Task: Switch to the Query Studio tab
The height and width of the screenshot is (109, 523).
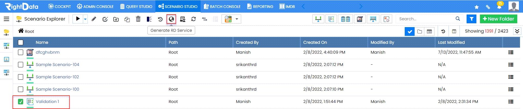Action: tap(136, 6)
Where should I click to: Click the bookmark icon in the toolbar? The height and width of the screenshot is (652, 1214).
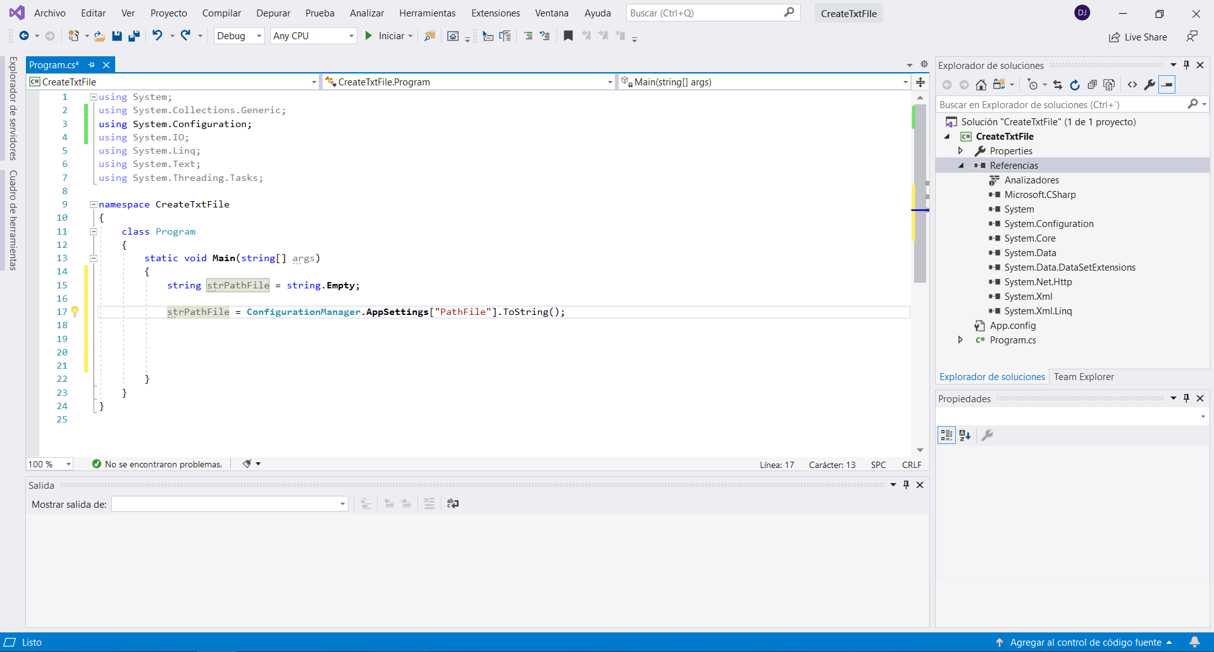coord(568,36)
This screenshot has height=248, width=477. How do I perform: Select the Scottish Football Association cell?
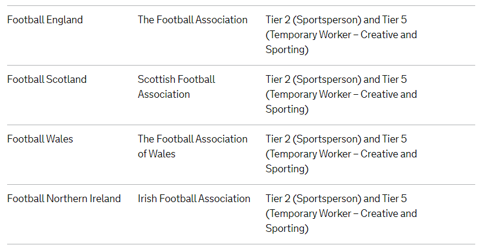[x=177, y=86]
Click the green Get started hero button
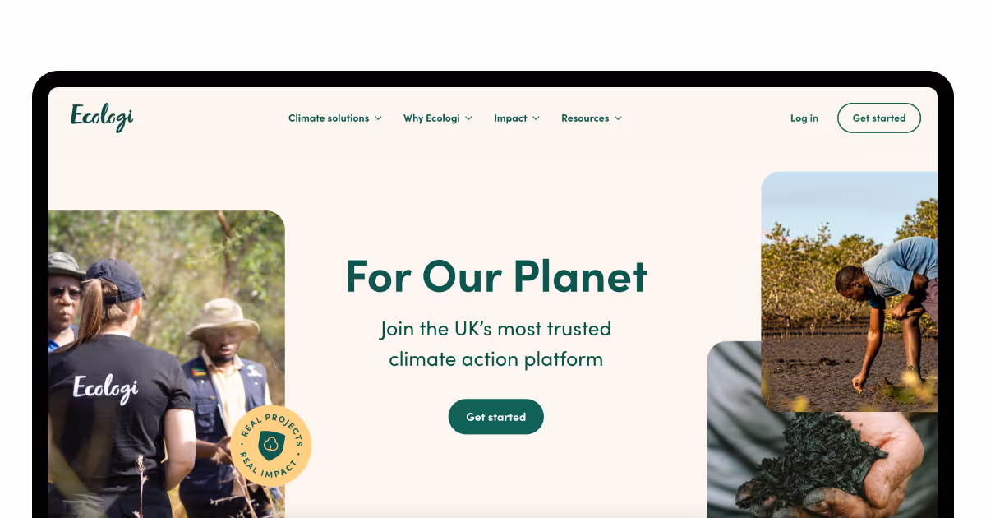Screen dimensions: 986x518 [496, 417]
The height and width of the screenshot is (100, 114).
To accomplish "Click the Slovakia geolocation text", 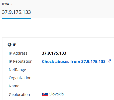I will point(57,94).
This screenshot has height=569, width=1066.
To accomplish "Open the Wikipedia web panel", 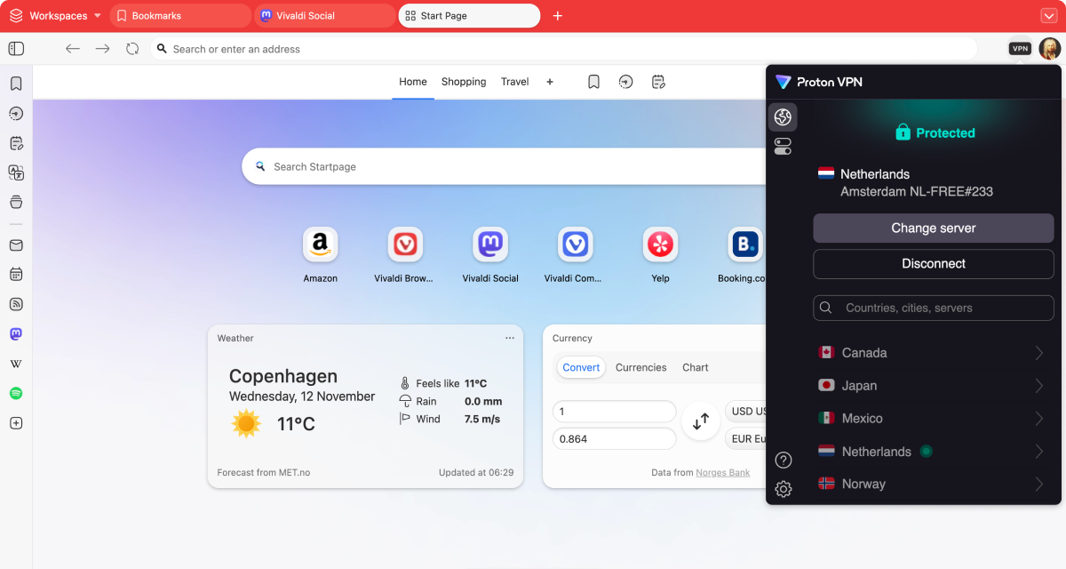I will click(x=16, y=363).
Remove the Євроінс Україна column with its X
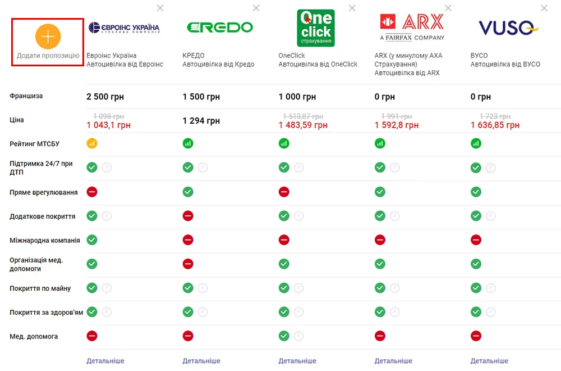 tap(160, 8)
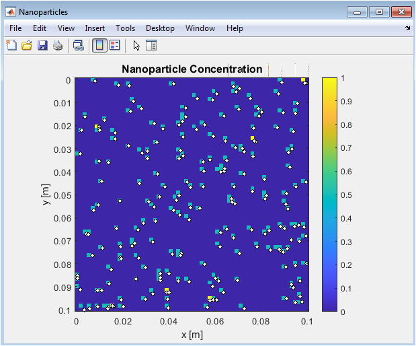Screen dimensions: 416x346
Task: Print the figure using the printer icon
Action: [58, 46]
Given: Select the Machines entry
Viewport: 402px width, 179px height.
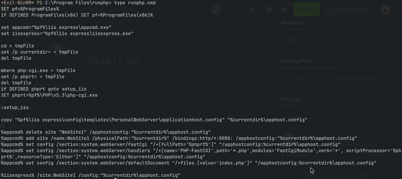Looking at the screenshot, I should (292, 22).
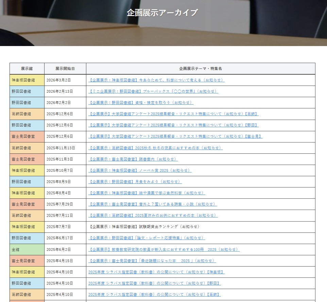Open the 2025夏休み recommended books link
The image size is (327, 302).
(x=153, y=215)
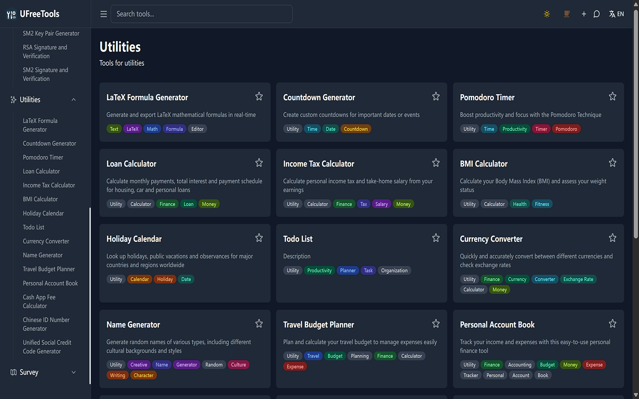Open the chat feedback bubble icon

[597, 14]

EXERCISE BRIEF -> Please copy the lines exactly, beginning at the one containing "Given: Select the Machines entry" and ending at the last line of the records above, both included, with the pictures left out.

RESPONSE AREA ->
Given: Select the Machines entry
Viewport: 402px width, 179px height.
Looking at the screenshot, I should (292, 22).
Open the 2025夏休み recommended books link
The image size is (327, 302).
(x=153, y=215)
Open the chat feedback bubble icon

[597, 14]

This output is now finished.